What to produce:
Whatever the records below say, write them all out exactly.
:: The records
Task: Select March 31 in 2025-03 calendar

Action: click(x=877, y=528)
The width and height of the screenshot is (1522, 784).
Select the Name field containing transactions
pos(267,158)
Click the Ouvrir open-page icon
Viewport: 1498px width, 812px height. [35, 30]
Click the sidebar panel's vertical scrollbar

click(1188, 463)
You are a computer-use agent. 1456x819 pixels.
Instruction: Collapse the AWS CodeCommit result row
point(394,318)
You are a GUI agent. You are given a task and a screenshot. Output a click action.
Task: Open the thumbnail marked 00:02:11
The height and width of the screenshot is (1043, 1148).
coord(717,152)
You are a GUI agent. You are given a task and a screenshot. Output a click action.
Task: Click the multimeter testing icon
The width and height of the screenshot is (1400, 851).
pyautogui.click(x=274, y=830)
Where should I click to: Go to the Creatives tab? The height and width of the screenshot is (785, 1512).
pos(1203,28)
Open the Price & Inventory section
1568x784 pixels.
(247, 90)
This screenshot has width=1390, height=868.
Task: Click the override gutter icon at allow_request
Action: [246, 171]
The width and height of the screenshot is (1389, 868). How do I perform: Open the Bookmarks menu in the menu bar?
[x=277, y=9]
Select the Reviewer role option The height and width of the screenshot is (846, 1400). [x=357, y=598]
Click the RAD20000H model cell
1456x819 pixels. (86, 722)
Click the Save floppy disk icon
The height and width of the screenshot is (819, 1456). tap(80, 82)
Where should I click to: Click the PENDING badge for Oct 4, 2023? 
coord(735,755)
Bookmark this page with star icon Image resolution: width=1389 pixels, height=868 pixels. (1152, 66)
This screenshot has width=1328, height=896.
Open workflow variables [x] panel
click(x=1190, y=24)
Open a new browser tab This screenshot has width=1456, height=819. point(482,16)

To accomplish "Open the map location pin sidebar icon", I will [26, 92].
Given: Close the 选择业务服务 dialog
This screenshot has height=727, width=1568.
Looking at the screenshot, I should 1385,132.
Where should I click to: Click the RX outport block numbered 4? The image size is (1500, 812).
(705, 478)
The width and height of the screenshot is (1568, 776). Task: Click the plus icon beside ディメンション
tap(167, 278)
::::
Result for this exercise:
Task: Select March 31 in 2025-03 calendar

Action: click(x=877, y=528)
The width and height of the screenshot is (1522, 784).
Select the Name field containing transactions
pos(267,158)
Click the Ouvrir open-page icon
Viewport: 1498px width, 812px height. [35, 30]
Click the sidebar panel's vertical scrollbar

click(1188, 463)
You are a computer-use agent. 1456x819 pixels.
Instruction: Collapse the AWS CodeCommit result row
point(394,318)
You are a GUI agent. You are given a task and a screenshot. Output a click action.
Task: Open the thumbnail marked 00:02:11
The height and width of the screenshot is (1043, 1148).
coord(717,152)
You are a GUI agent. You are given a task and a screenshot. Output a click action.
Task: Click the multimeter testing icon
The width and height of the screenshot is (1400, 851).
pyautogui.click(x=274, y=830)
Where should I click to: Go to the Creatives tab? The height and width of the screenshot is (785, 1512).
pos(1203,28)
Open the Price & Inventory section
1568x784 pixels.
(247, 90)
This screenshot has width=1390, height=868.
Task: Click the override gutter icon at allow_request
Action: [246, 171]
The width and height of the screenshot is (1389, 868). How do I perform: Open the Bookmarks menu in the menu bar?
[x=277, y=9]
Select the Reviewer role option The height and width of the screenshot is (846, 1400). [x=357, y=598]
Click the RAD20000H model cell
1456x819 pixels. (86, 722)
Click the Save floppy disk icon
The height and width of the screenshot is (819, 1456). tap(80, 82)
Where should I click to: Click the PENDING badge for Oct 4, 2023? 
coord(735,755)
Bookmark this page with star icon Image resolution: width=1389 pixels, height=868 pixels. (1152, 66)
This screenshot has width=1328, height=896.
Open workflow variables [x] panel
click(x=1190, y=24)
Open a new browser tab This screenshot has width=1456, height=819. point(482,16)

To accomplish "Open the map location pin sidebar icon", I will [26, 92].
Given: Close the 选择业务服务 dialog
This screenshot has height=727, width=1568.
Looking at the screenshot, I should 1385,132.
Where should I click to: Click the RX outport block numbered 4? The image size is (1500, 812).
(705, 478)
The width and height of the screenshot is (1568, 776). Task: Click the plus icon beside ディメンション
tap(167, 278)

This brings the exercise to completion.